● EXERCISE INSTRUCTIONS
Return all the records, each one exactly as given.

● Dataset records

────────

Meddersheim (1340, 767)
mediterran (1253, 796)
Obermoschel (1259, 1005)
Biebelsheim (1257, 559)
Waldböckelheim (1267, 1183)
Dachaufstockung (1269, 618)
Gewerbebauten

────────

● RESULT OF THE EXERCISE
Meddersheim (1340, 767)
mediterran (1253, 796)
Obermoschel (1259, 1005)
Biebelsheim (1257, 559)
Waldböckelheim (1267, 1183)
Dachaufstockung (1269, 618)
Gewerbebauten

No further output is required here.